Here, Cal's just been rescued by the Mantis crew after being kidnapped to fight the Haxion Brood. This is something he has every right to be furious at Greez about. Greez's gambling debts led the Brood to put out bounties on him, and when they couldn't get him, they snagged a kid who just happened to fall into Greez's orbit. Cal and BD-1 were both at risk of losing their lives for Greez's mistakes. While Greez is appropriately apologetic, Cal barely even pays attention. He stares at Cere, his shoulders slumped, expression barely hiding his hurt.
He's still reeling from what he learned on Zeffo the day before. From who he learned it from.
The Second Sister cornered and nearly killed him, goading him about being a weak Padawan, about Jaro Tapal. But she also revealed that she was Cere's former Padawan, that Cere had lied to Cal, and that Cere was responsible for what had happened to Trilla.
This devastates Cal.
He holds it together as much as he can. While still on Zeffo, he allows himself a moment of real vulnerability, asking quietly, "Cere, why didn't you tell me?" But by the time he's rescued from the Brood, that vulnerability shifts into disappointment and a desperate hope that somehow Trilla was lying to him.
I love what they do with him here. He's sarcastic. Angry. "I had a nice chat with the Second Sister." He waits a second to drop the bomb. "Trilla." This is Cal Kestis at his most teenaged, snarky and hurt and venomous. He still keeps it reeled in -- he did grow up a Jedi, after all, he's not gonna cuss her out or anything absurd like that -- but he's so human here, and so young.
There's that desperate hope. He asks Cere if it's true, if she really betrayed Trilla to the Empire.
But Cere, for her part, can't go there yet. How she can explain to this traumatized Padawan whose connection to the Force is still so fragile, that not all masters sacrificed themselves for their Padawans? How can she admit it to herself? She tries to deflect and to tell Cal that Trilla would do anything to compromise their mission, because she can't yet say "Yes. I tried to protect her, and I failed, and she paid the price." Because who can just say that? Who can take a look at the lowest they have ever been and stare at it with the cold light of honesty and say yes, the bad things you've heard about me are absolutely true? And imagine trying to do that when you're also trying to make amends, to move forward, to protect other children -- and you know that that protection starts right here, right now, with this one boy, and you've got to do anything you can to earn his trust?
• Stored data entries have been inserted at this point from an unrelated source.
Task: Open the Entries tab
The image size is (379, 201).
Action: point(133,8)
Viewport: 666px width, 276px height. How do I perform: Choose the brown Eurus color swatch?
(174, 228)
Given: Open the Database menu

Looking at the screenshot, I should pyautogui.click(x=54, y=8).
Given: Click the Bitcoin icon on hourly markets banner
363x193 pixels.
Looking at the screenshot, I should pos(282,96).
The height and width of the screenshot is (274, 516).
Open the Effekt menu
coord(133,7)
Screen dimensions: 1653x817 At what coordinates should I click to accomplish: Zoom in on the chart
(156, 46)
So she deflects, and avoids saying anything of substance, and Cal's having none of it.
Check the subtitle here. We got the ?! in the house!!! Cal has to know, how can she not know how important this is? Because now that he's off Bracca, the safety valve's gone. He's got to do something of meaning now, got to help people the way he should have been doing all along. His own survival? Fine. Who needs it now. If he can just do something meaningful, if he can just keep someone else from having to go through what he did, then by the Force he's going to do it. Once in motion a Cal Kestis in motion must stay in motion, for the alternative is terrifying.
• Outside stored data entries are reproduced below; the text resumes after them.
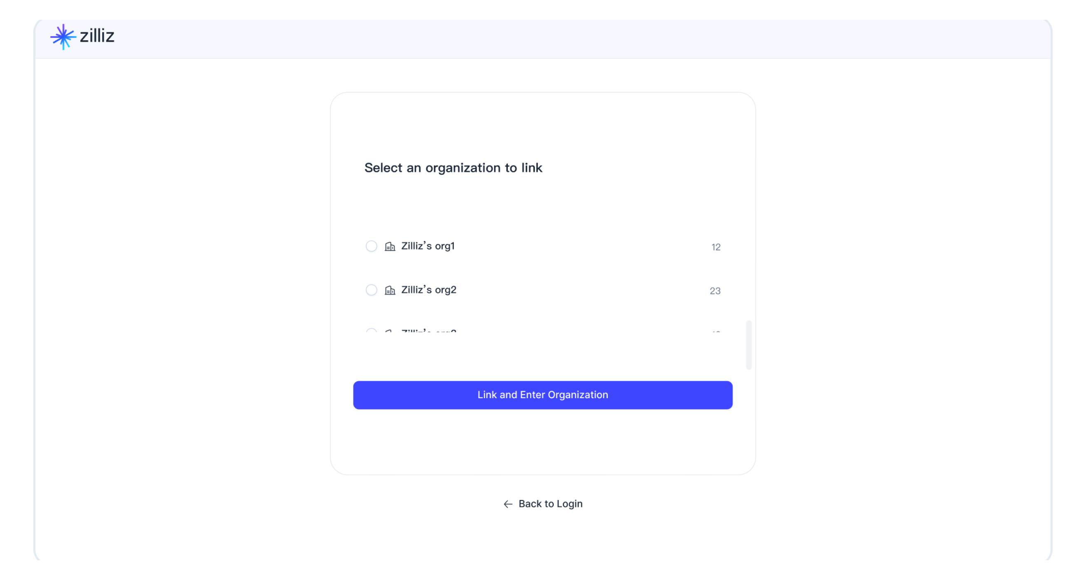Click the count 23 beside Zilliz's org2
1086x580 pixels.
coord(715,291)
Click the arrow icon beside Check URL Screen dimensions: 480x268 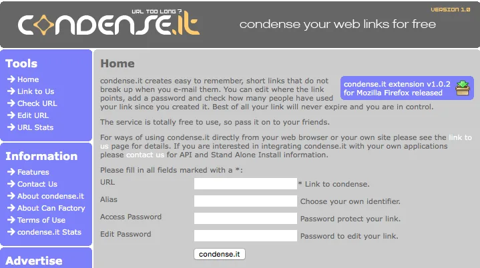[x=11, y=103]
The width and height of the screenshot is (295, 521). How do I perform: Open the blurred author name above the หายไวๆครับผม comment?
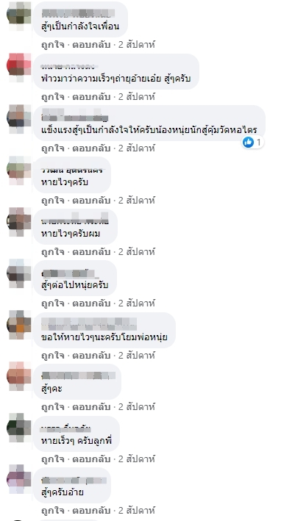[x=75, y=221]
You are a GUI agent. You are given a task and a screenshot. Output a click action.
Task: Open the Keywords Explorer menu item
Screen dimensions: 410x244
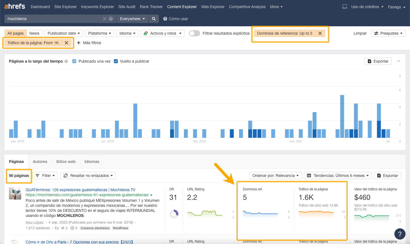[x=97, y=7]
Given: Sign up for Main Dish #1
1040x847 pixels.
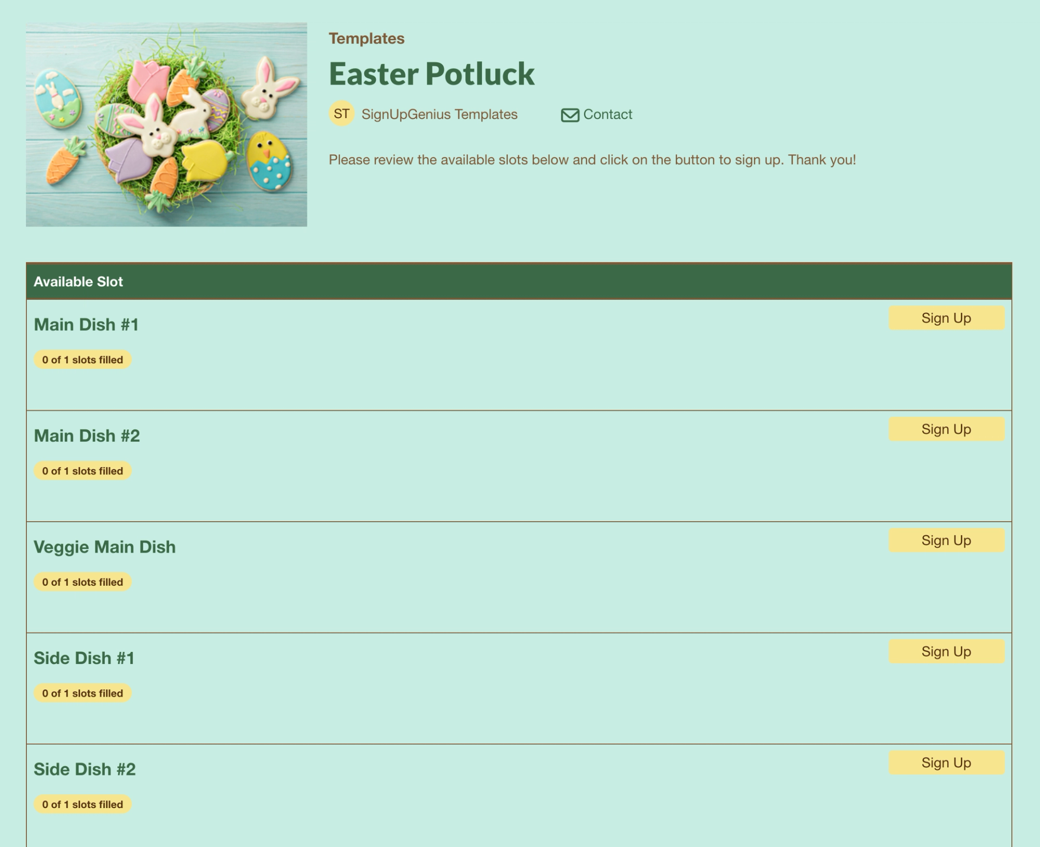Looking at the screenshot, I should tap(946, 318).
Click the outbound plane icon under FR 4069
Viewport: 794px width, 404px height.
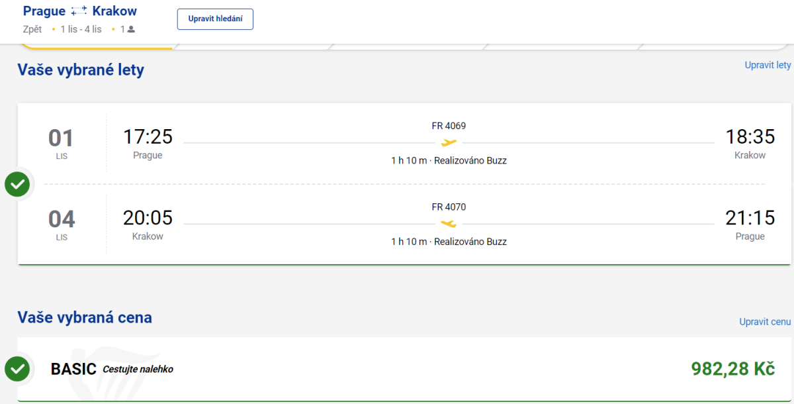click(449, 142)
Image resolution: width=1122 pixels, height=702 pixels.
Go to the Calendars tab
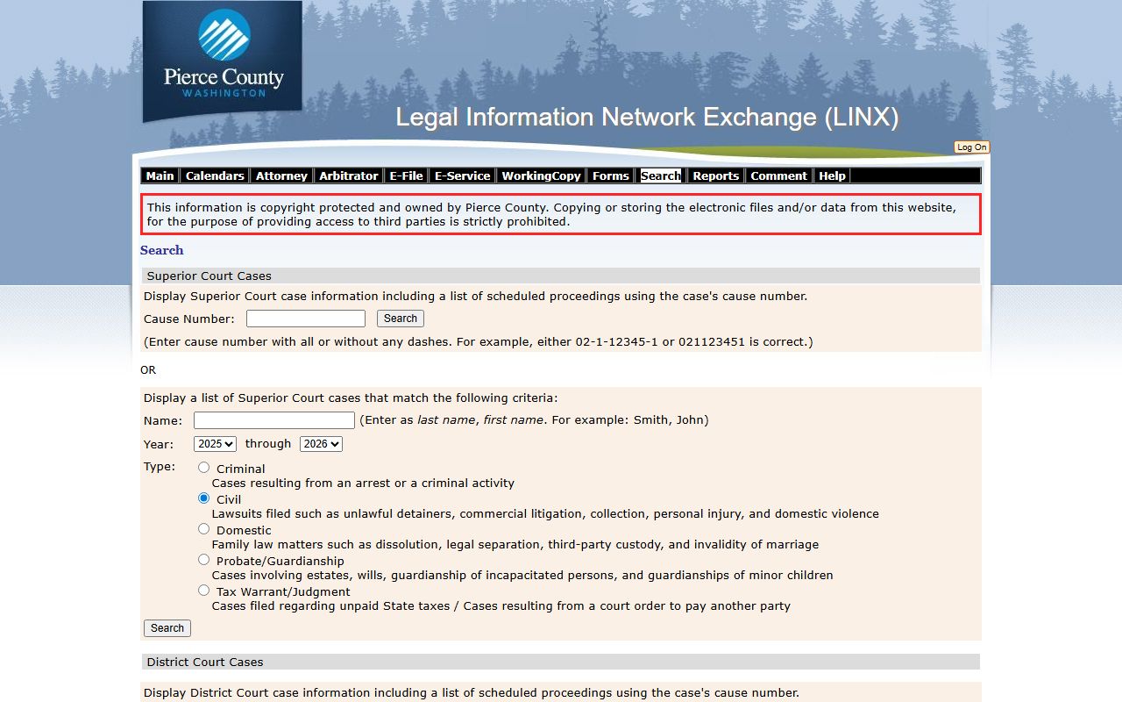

"Is it true?!" and he doesn't know what to think about the former Jedi before him, if he can trust anything she'd told him so far, if she'll protect him if the time comes, if she'll give in to the Empire again. He's pissed off and wounded and scared. Cere and Trilla's relationship has nothing to do with him and everything to do with him.
And Cere just acquiesces that Trilla was her apprentice, and Cal snaps, "You should have told me."
They don't get any more time to deal with it, because Kashyyyk needs them.
If you keep having Cal and Cere interact after this point, Cal is noticeably brittle. Cere tries to apologize, but Cal has thrown up his walls, deciding that fine, this is how it is now, and the trust they were starting to share is over. He doesn't want to talk about it when Cere tries to bring it up... but he lets Greez see how hurt he still is. That's safer than trying to talk to Cere about it directly.
Compare Cal asking why she couldn't tell him, and sharing how he feels like she broke their sense of being a team...
... To Cal's response after Cere admits she should have told him the truth from the beginning. That's what he said earlier that he wanted, but here, he's having none of it. It's too hard to get into with her. He's too afraid of what he'll find if they're really honest at this point, so he tries to shift the focus back to the mission. Things are broken between him and Cere, fine, but they can still do their work. He clings to that. As hurt as Cal is, he knows what they're doing still makes sense, and he still wants to fight against the Empire. If he has to do that with someone he can't trust, well, so be it.
And Cere understands. Despite her fear of going into the truth, she knows she's the one with greater wisdom and experience here. She doesn't tell him he's being a petulant child about something that has nothing to do with him, or tell him he needs to get over it. If she can't be fully honest with him, not yet, she does an admirable job of being otherwise open and accepting of his feelings. She knows he'll either come around, or he won't, and all she can do is offer the space for him to do so.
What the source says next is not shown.